__What you need to do__: Put the entries into a numbered list without blank lines. Begin at the line that contains "You are a GUI", continue through the end of the entries, and leave out the pictures.

__Pointing entries for screenshots and pages__:
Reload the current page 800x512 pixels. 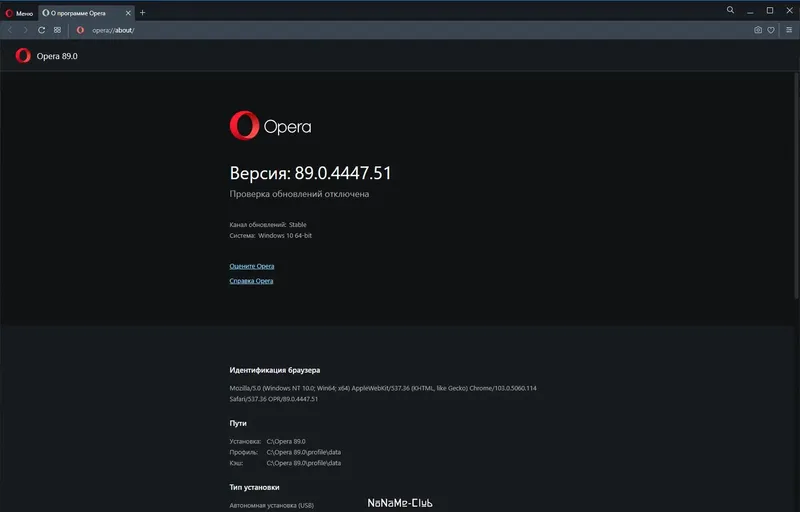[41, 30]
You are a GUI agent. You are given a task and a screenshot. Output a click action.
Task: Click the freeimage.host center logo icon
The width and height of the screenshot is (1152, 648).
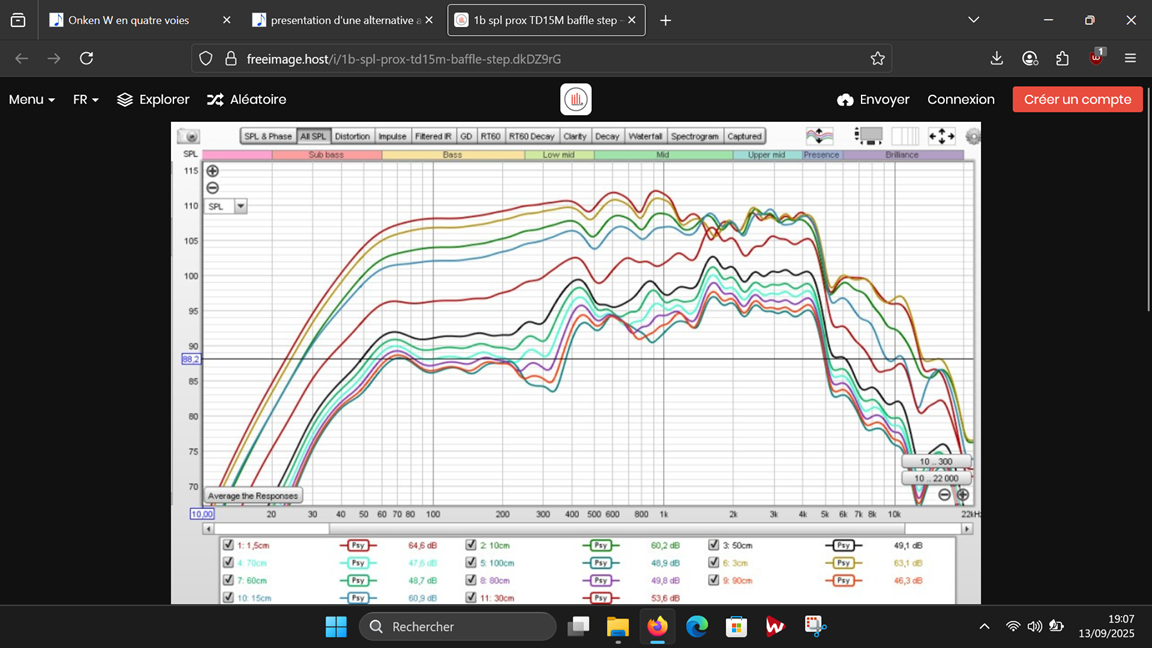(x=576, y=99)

__Completed task__:
1. You are a GUI agent. You are given a task and a screenshot. Output a click action.
2. Task: Click the freeimage.host center logo icon
3. The width and height of the screenshot is (1152, 648).
4. (x=576, y=99)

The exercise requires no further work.